Jody was working intently at this line of bullshit, but it didn’t seem to be impressing Enders.

“To begin with,” Enders said, “you wouldn’t be able to see Mildred Dash anyway because this part of the hospital is the intensive care unit. Almost everything is kept sterile beyond this point. You can’t even leave flowers.”

“I tried to buy some downstairs,” Jody lied.

Enders blew out a long breath and shook his head. What, oh what, were they going to do with Jody?

“It doesn’t matter anyway,” he said. “Mildred Dash is no longer in Intensive Care.”

Jody felt a stirring of cautious hope. “She’s been released?”

“She left the hospital two hours ago at the request of her family and under supervision of Hospice.
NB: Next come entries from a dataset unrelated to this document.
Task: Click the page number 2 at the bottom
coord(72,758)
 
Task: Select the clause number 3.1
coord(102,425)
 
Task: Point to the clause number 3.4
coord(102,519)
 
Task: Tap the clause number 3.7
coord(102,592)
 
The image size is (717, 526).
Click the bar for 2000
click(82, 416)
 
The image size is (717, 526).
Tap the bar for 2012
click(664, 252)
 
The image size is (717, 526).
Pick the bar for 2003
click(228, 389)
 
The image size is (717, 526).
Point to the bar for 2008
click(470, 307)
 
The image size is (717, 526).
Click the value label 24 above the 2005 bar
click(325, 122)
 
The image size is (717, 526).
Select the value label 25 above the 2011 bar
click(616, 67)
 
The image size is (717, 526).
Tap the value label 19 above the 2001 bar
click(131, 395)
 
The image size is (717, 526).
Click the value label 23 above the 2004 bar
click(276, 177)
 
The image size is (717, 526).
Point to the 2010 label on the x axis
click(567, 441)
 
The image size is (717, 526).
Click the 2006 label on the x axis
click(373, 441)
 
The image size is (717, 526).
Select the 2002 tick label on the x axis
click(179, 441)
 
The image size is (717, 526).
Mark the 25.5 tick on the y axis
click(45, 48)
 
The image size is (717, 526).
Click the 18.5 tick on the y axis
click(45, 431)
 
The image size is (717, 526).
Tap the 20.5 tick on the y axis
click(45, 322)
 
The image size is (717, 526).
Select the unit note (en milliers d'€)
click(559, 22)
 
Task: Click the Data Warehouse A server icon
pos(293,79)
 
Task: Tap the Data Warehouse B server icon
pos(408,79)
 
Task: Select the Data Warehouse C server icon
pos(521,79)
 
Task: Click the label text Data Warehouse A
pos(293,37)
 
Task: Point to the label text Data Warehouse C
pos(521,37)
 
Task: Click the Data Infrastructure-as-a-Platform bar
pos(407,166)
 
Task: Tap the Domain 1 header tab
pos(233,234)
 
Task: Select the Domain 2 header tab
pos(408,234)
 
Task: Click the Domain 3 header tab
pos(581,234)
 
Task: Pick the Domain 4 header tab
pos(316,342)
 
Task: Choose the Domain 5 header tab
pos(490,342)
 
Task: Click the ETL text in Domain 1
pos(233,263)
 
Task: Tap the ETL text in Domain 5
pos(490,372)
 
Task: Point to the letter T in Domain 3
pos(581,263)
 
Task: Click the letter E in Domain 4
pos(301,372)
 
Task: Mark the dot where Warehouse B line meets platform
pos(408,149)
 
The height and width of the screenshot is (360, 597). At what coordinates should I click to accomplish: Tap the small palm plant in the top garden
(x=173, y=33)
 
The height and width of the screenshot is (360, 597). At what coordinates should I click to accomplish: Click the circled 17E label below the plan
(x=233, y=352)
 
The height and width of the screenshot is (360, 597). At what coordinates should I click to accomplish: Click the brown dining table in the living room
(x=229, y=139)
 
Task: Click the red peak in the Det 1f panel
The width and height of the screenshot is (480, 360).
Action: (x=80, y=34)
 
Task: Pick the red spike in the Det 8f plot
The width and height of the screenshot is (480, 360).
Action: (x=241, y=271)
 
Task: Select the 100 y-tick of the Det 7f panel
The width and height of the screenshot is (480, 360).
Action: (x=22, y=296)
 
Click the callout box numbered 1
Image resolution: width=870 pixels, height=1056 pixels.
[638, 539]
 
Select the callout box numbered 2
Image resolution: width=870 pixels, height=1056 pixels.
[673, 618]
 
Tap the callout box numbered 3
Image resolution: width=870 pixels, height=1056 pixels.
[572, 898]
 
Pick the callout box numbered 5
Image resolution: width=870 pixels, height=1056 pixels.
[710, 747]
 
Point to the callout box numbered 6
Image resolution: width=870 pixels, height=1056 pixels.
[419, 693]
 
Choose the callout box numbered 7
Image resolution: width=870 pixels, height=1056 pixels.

I hadn’t known that when, like you, I came here to visit her.”

Jody knew her bullshit was now drawing bullshit in return. She cocked her head to the side and fixed Enders with a stare. “And?”

He put on a long face. “I got a call ten minutes ago saying she died shortly after returning home.”

77

R enz had his assistant send in Jim Tennyson immediately.

News of Olivia’s death weighed heavily on Renz’s overworked heart. And alongside it, anger.

Tennyson was in undercover garb and looked like a dope peddler. He had a two-day growth of beard, greasy unkempt hair, and was wearing grimy jeans and a black T-shirt. He also had on one of those vests with a couple of dozen pockets. Everything looked as if it had just been bought at Goodwill. He was wearing a long face that didn’t fool Renz.